色々な事情の一つとして、黒木さんは自分が最初に居た世界に戻り、何やら権利を移譲するがどうたらで一度自分が居た世界に戻りたいらしい。
うん。ボンヤリと事情を聞かされても意味がわかんない。
そう言う伏線張ってます的な物言いで自分の世界に入っちゃう人の話って詳しく聞こうとしても本題には繋がらないから「へー。そうなんですかー。すごーい。」で流した。聞かなかったら聞かなかったで聞いてほしそうにコッチを見てくるし。ホントに鬱陶しい。どうせ、聞いても言わないだろうから深くは聞かなかったけど。
ハッキリと黒木さんは言ってないけど「一度」と言う事は、自分が最初に居た世界で目的を達成した後は この世界に戻ってくるつもりが有ると言う事なのだと思う。
つまり、黒木さんの居た世界に戻って用事を済ませれば、この世界に戻って来るつもりで居るって事なんだと思うのだけど、私に聞かせた時の様に娘たちにも持って回った言い方をして、戻ってくるつもりが有ると言う事を伝えていないから、パパがもう戻って来ないと思った娘たちが黒木さんを止めたくて、私達の世界に島流しにされたのだと思う。
多分、このオジサンも一般的なご家庭のお父さんと同じく…。
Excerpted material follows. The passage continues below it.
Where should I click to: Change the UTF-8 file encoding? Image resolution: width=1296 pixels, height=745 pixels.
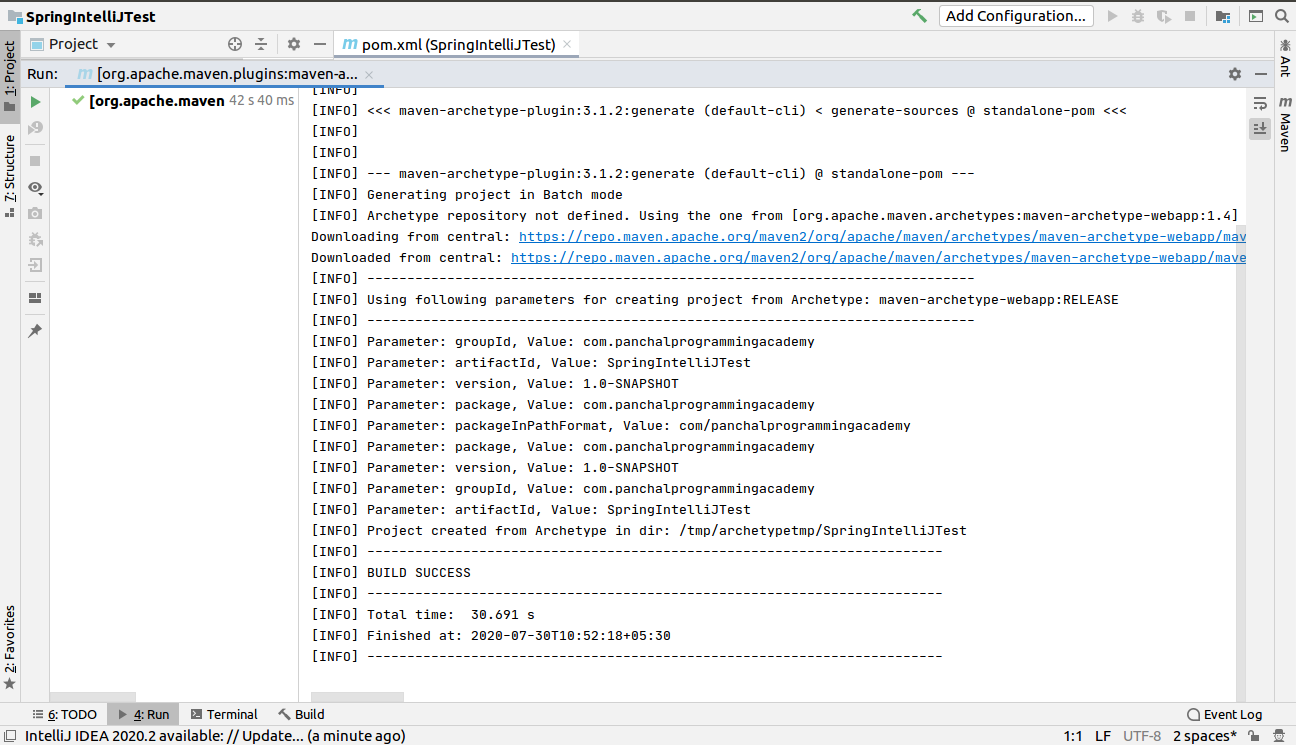[1142, 736]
いや。一般的なご家庭のお父さんと以上に家族とのコミュニケーションが苦手なのかも知れない。
その割には娘ちゃんには、黒木さんって好かれているんだよね。少なくとも黒木さんの世界に行かせない為に私達の世界に島流しにしちゃうくらいには。
何だか良くわかんないけど、異世界を移動すると言うのはラノベとかのように気軽にホイホイ移動する事はできないらしいんだよね。
黒木さんも黒木さんでこの世界に立ち寄らずに私達の居た世界から自分の居た世界に直接戻れば良いような気がするって聞いてみたら、この世界に戻って来ないと黒木さんが最初に居た世界の位置座標を得られないのだとか。
それを知っていて女神達は何千年か前に黒木さんを私達の世界に島流しにしたのだと思う。黒木さんも女神ニコ達に見つかるのを覚悟でこの世界を経由しなければいけない理由があったワケだ。
そのせいで私は迷惑極まりない事態に巻き込まれていると言うのが現状…。
ホントにイイ迷惑だから出来れば私としては娘ちゃんと話をつけて穏便に元の世界に戻るか、もう一つの方法でさっさと黒木さんが最初に居た世界にお帰り願いたい。私はとっととお家に戻りたいのだから。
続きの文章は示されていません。